Even if no one is hurt, fires pose a deadly dangerous risk; hence setting a fire is one of the most severe felonies. A person convicted of arson can face up to 20 years in state prison, and simply attempting to start a fire can result in ten years in prison.
To know how to beat an arson case, it is necessary first to comprehend what the state must prove. There are various sorts of arson – dwelling house, building, motor vehicle, and so on – but they all share the following characteristics that the DA must prove:
- A fire broke out.
- You started it, or you assisted, advised, employed, or recruited the person who did.
- You planned to create a fire.
- You did that on purpose. This suggests you had a wrongful intent or that you meant to set the fire and did so without legal justification.

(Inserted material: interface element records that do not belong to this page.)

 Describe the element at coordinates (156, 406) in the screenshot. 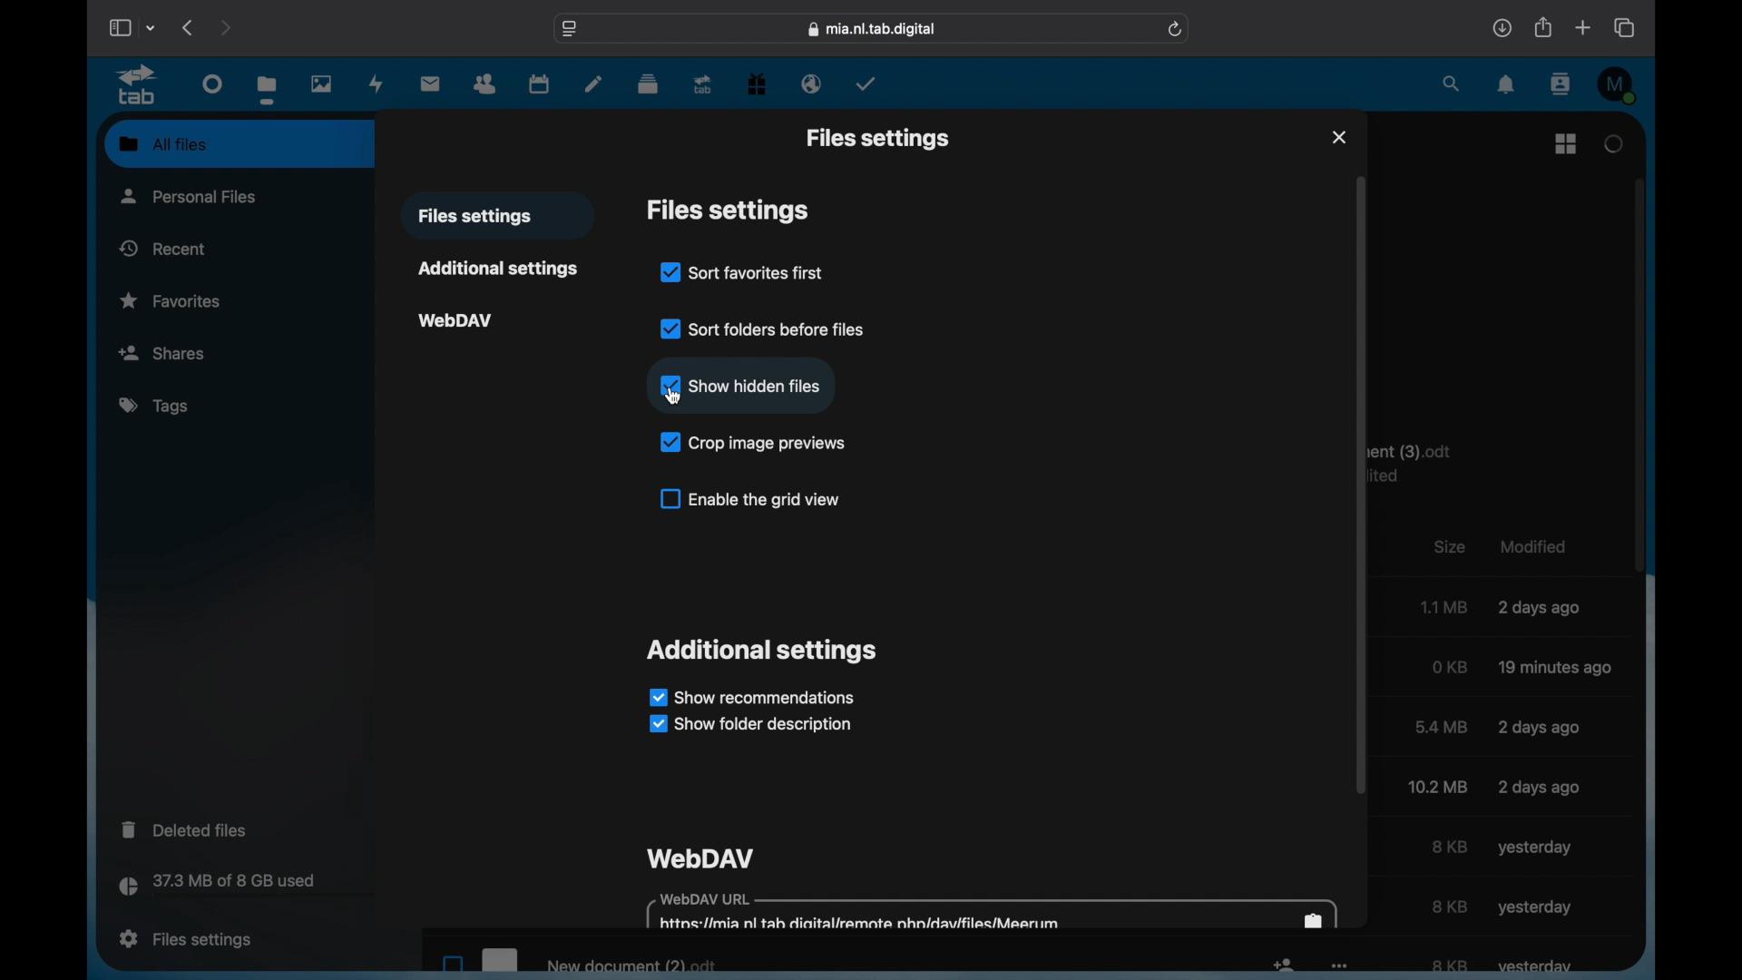

I see `tags` at that location.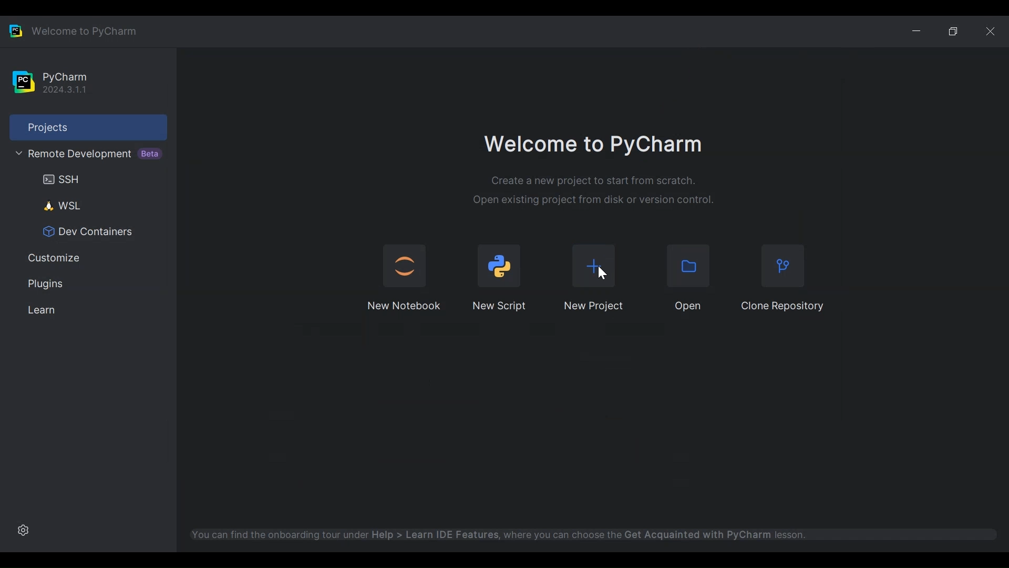  What do you see at coordinates (51, 259) in the screenshot?
I see `Customize` at bounding box center [51, 259]. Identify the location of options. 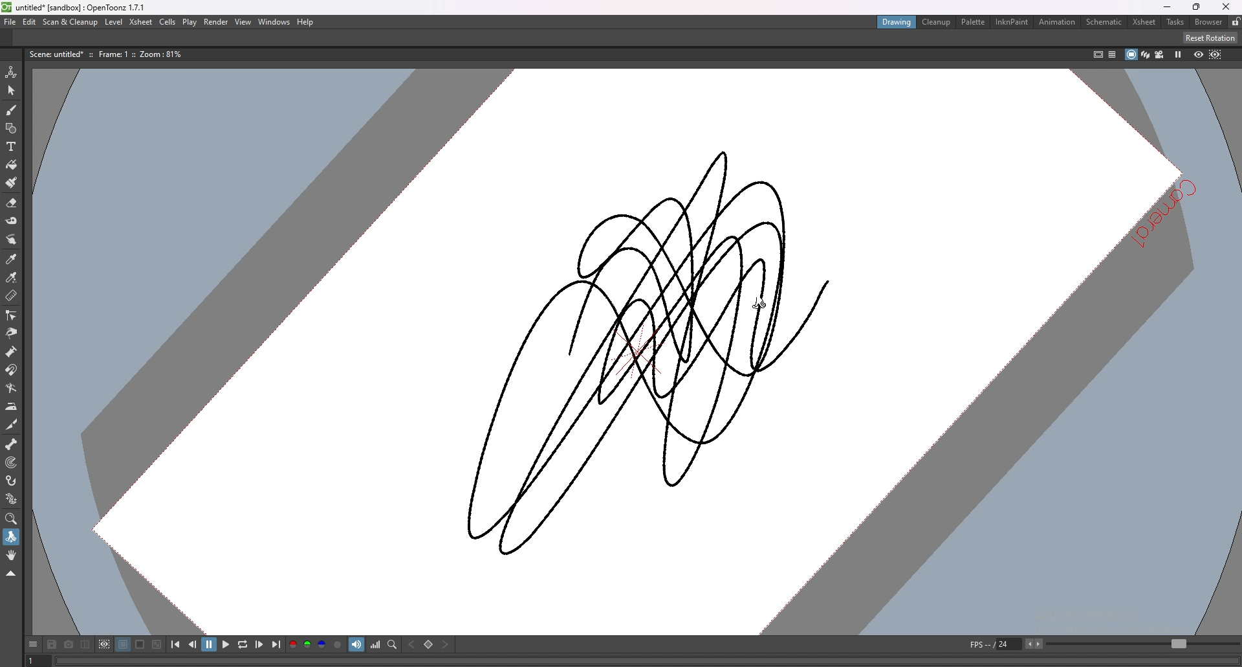
(32, 645).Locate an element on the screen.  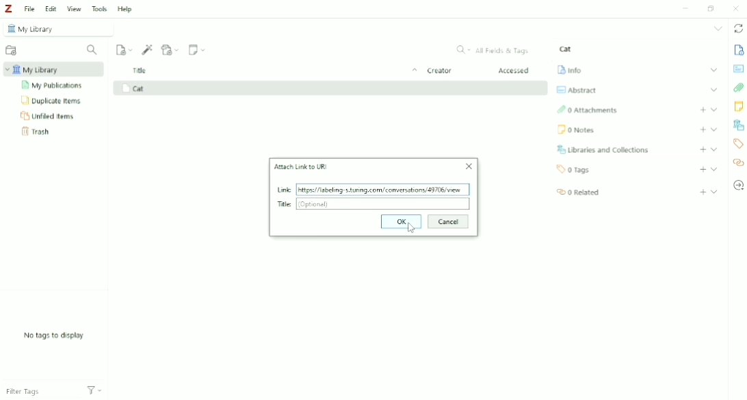
Attachments is located at coordinates (739, 88).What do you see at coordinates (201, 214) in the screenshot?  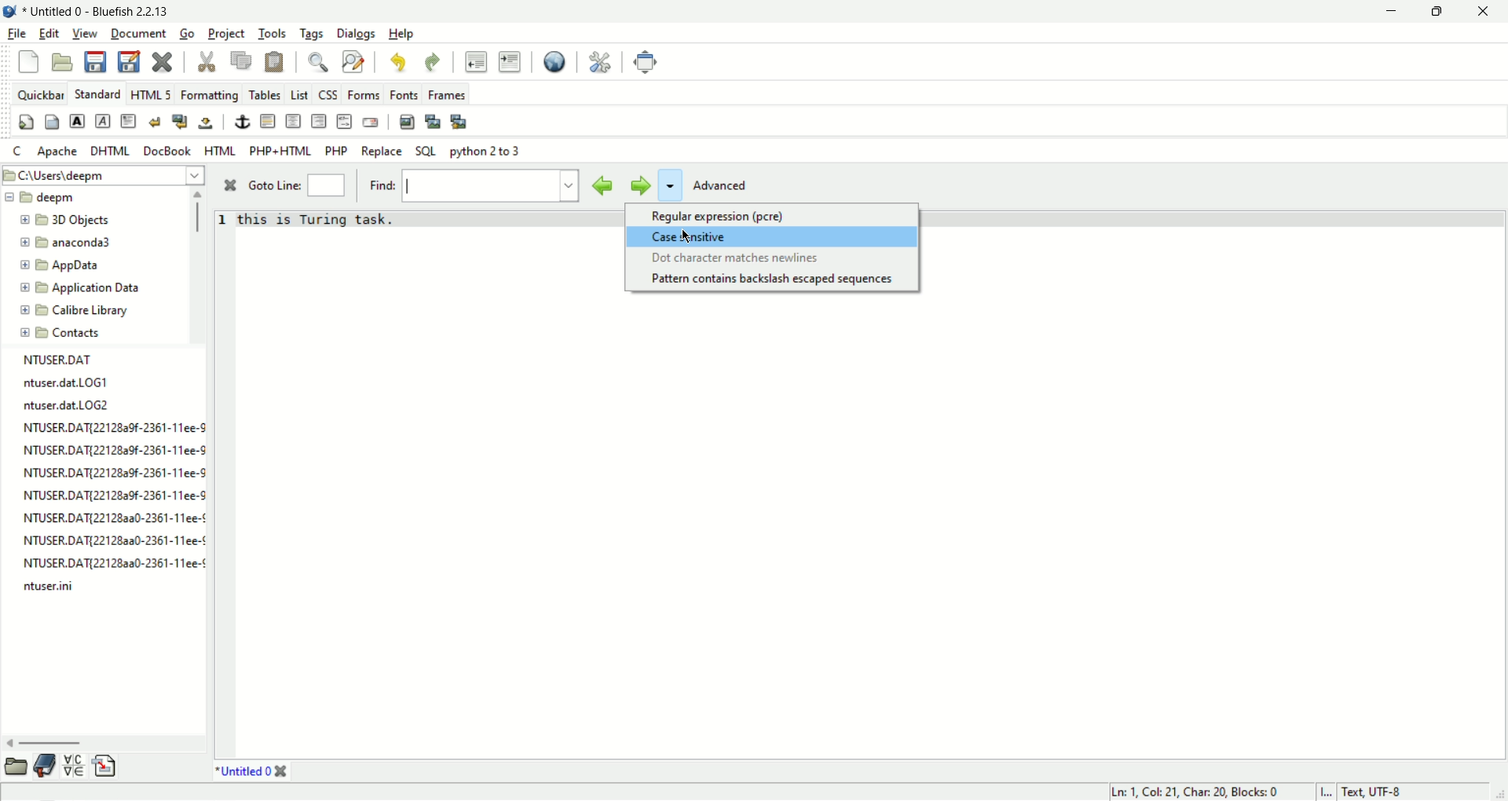 I see `vertical scroll bar` at bounding box center [201, 214].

Most of the time, the third and fourth elements rise and fall together, and whatever confirms one will also prove the other. Typically, arson defences fall into three categories:
- Lack of Intent
- Lack Of Evidence
- Diminished Capacity: you were mentally ill or drunk to the point where you couldn’t develop the intent or malice necessary by law to conduct arson.
Lack Of Intent
A prosecution must establish that you intended to set a fire that caused destruction if you face arson charges. Unfortunately, the burden of proof is extremely tough to meet in this case. However, there may be a way to demonstrate that you accidentally sparked a fire. If your lawyer can prove this, you may be able to get the charges dropped.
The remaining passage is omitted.